- [INSTRUCTION]: Could you quote the records below word for word, leaving out the pictures?

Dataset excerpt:
============
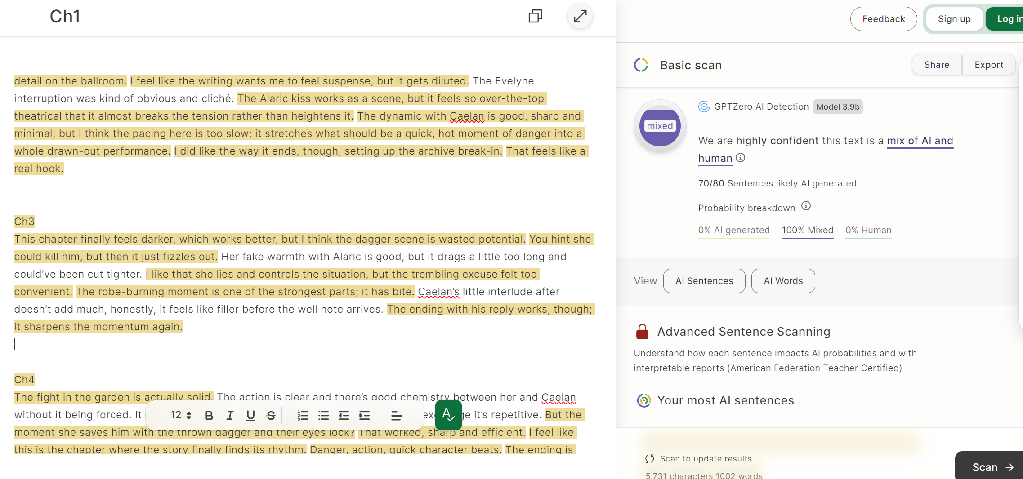Open the text alignment options
Screen dimensions: 1023x479
[396, 416]
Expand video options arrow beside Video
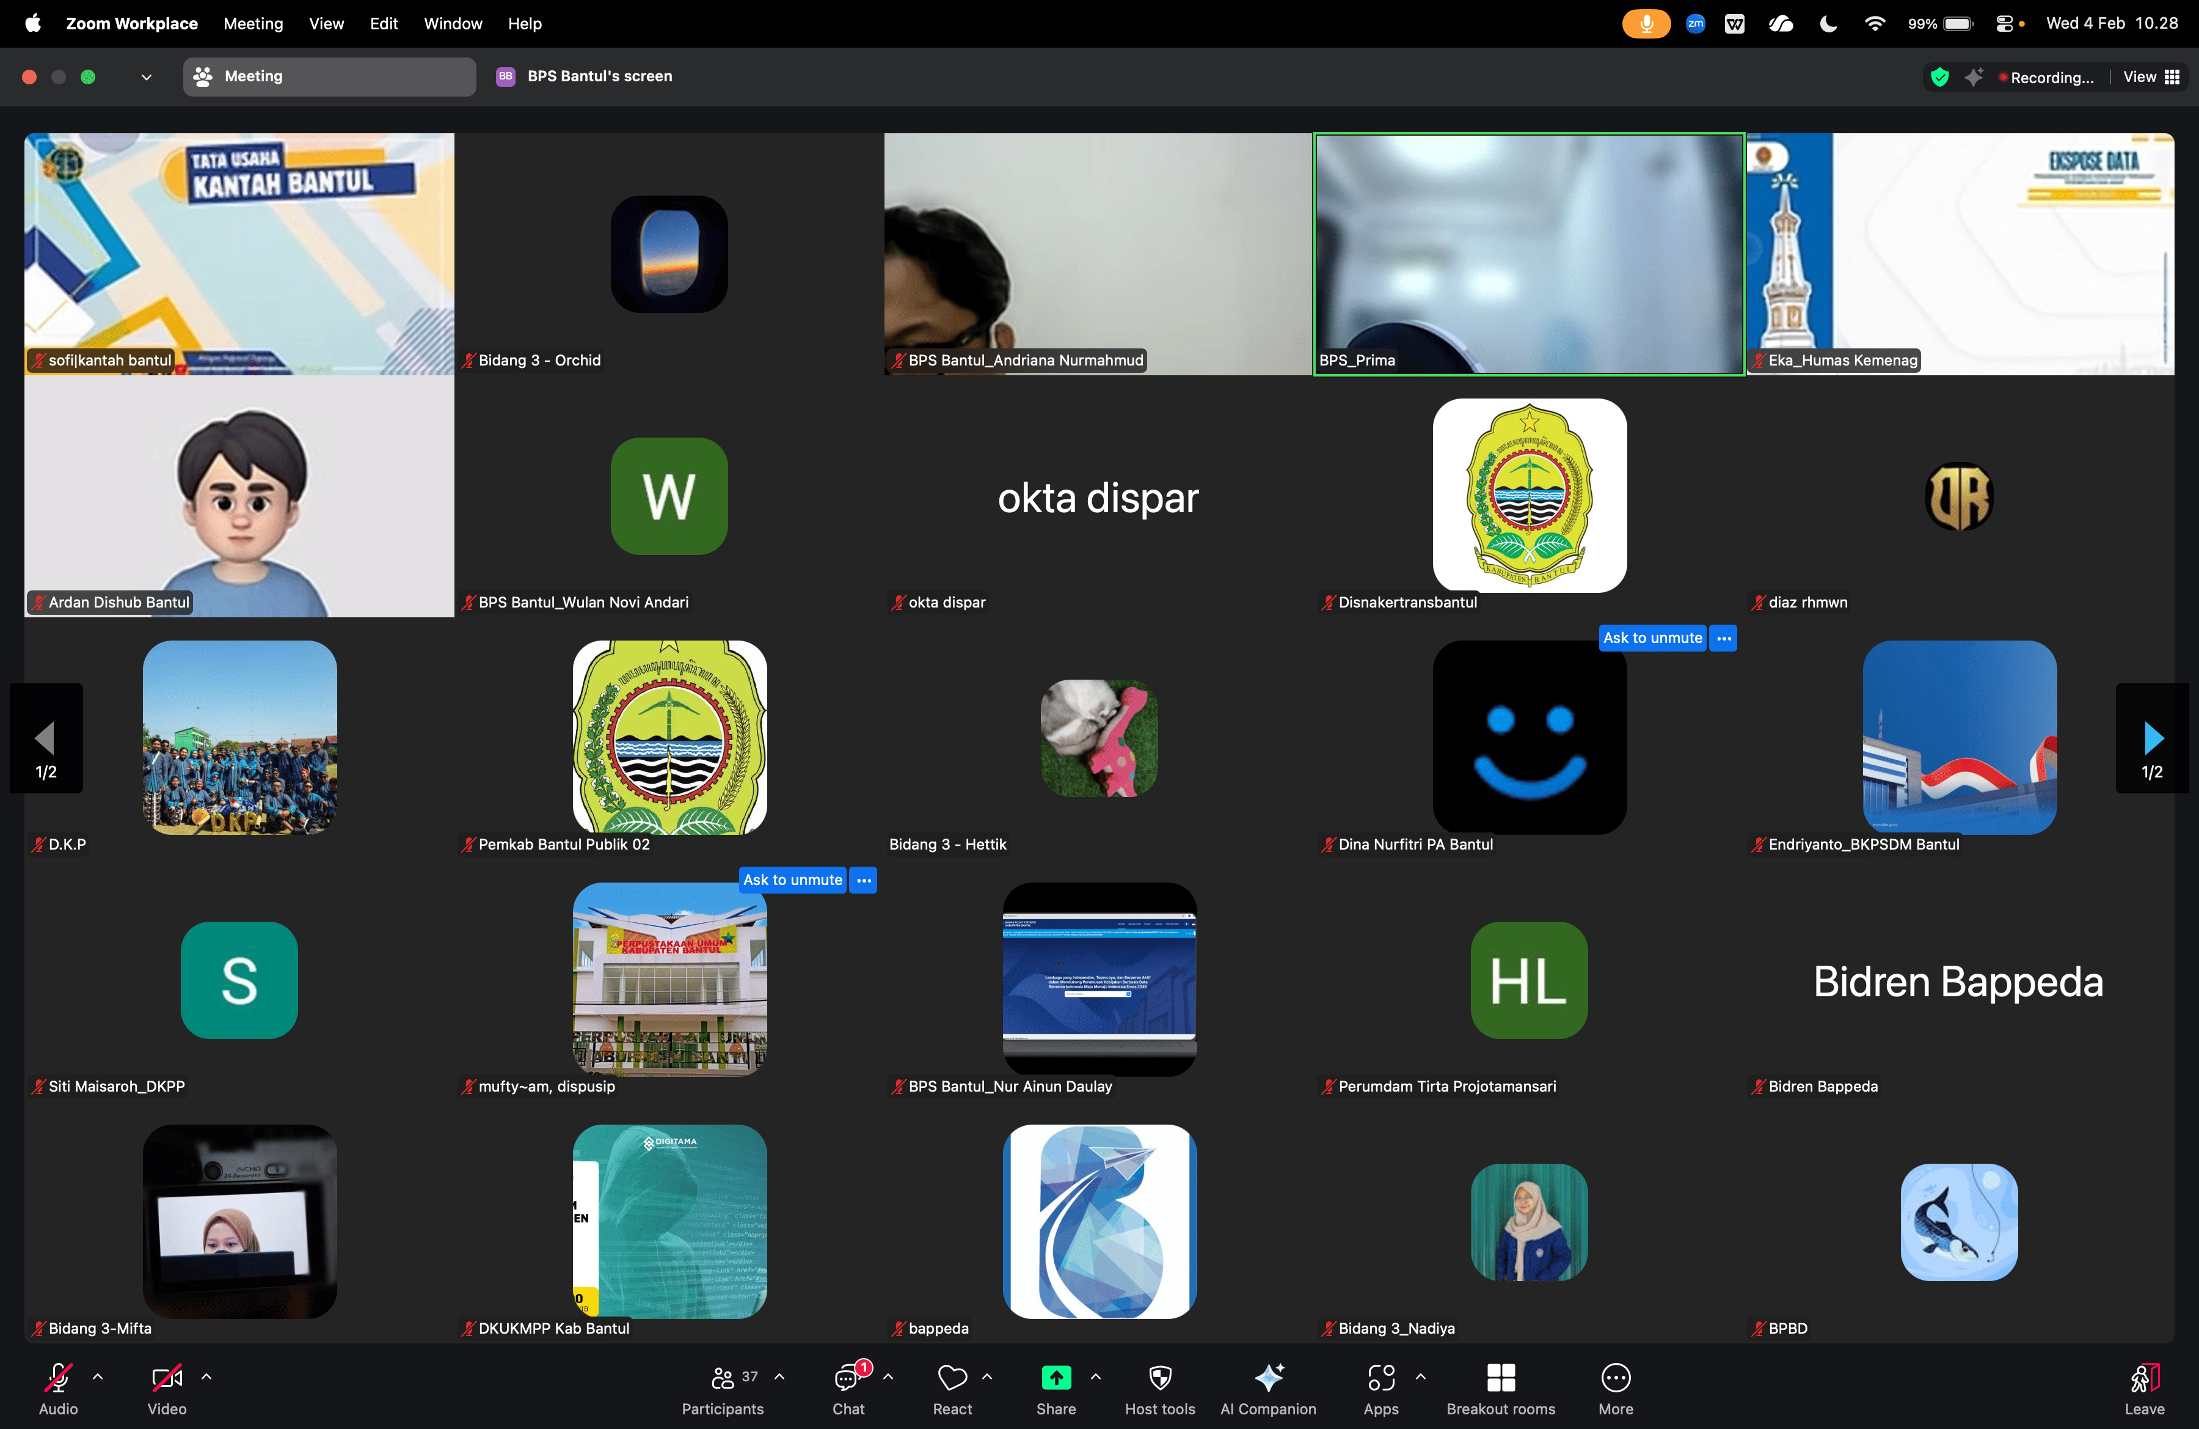Viewport: 2199px width, 1429px height. pyautogui.click(x=207, y=1376)
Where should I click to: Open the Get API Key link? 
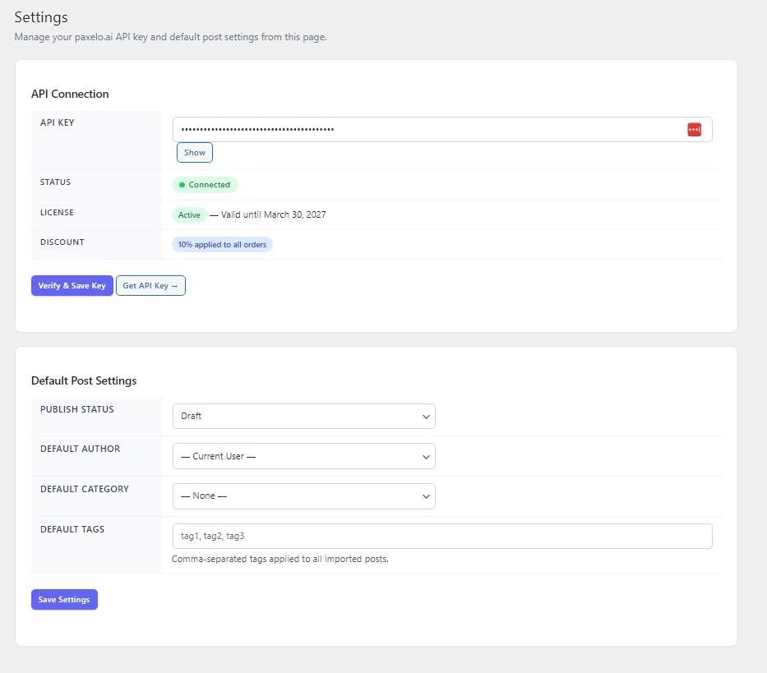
============
- [RESULT]:
Open the text alignment options
Screen dimensions: 1023x479
[396, 416]
Expand video options arrow beside Video
Viewport: 2199px width, 1429px height. pyautogui.click(x=207, y=1376)
Where should I click to: Open the Get API Key link? 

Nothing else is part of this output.